Private Key Metadata

NameDescription
IDUniversally Unique Identifier of this Private Key.
EnabledA Boolean value indicating the status of the Private Key. The only possible value is true.
Created AtDate and time this Private Key was created.
Updated AtDate and time this Private Key was last updated.

Deleting a Private Key

To delete a Private Key, follow these steps:

  1. From the Sidebar, click Authentication > Keys.
  2. Click Private Key.
  3. Click the row of the Private Key you want to delete.
  4. Click the Delete button above the Private Key details.
  5. You will be asked to confirm the deletion. Click Delete.
warning

USP Manager prevents deletion of a Private Key if it is currently referenced by a Configuration Item.

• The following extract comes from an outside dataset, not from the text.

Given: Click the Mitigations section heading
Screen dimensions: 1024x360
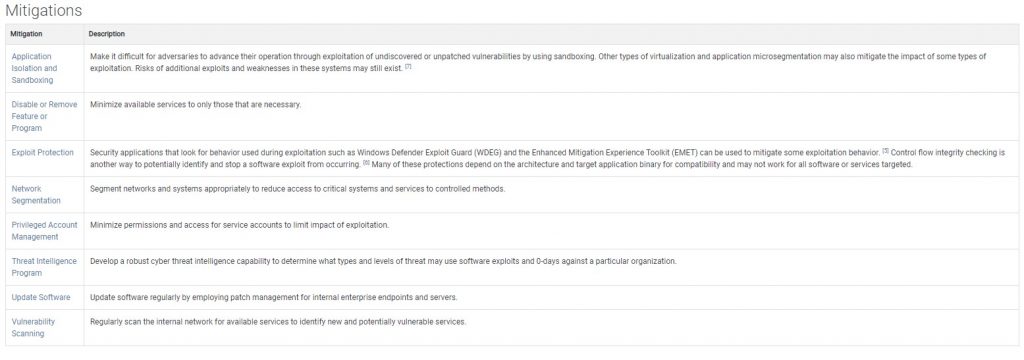Looking at the screenshot, I should coord(43,10).
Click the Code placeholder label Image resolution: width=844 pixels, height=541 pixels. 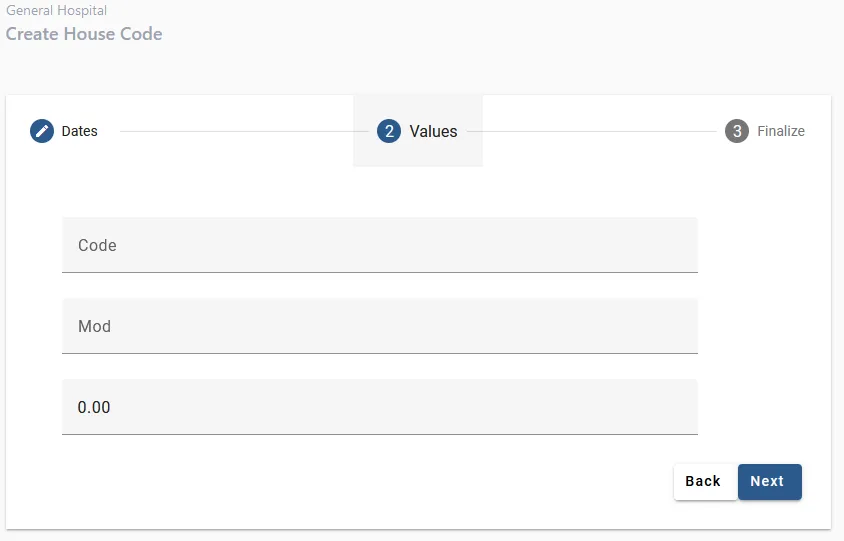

Additionally, if the Private Key is used by a USP Server instance, the updated configuration must be manually applied. To apply the changes:

  1. Navigate to Monitoring > Status.
  2. Click the Name of the associated USP Server instance.
  3. Go to the Configuration tab.
  4. Review the pending changes in the Candidate Configuration - Preview section.
  5. If the changes are correct, click Push Configuration.

The changes do not take effect on the server until this step is completed.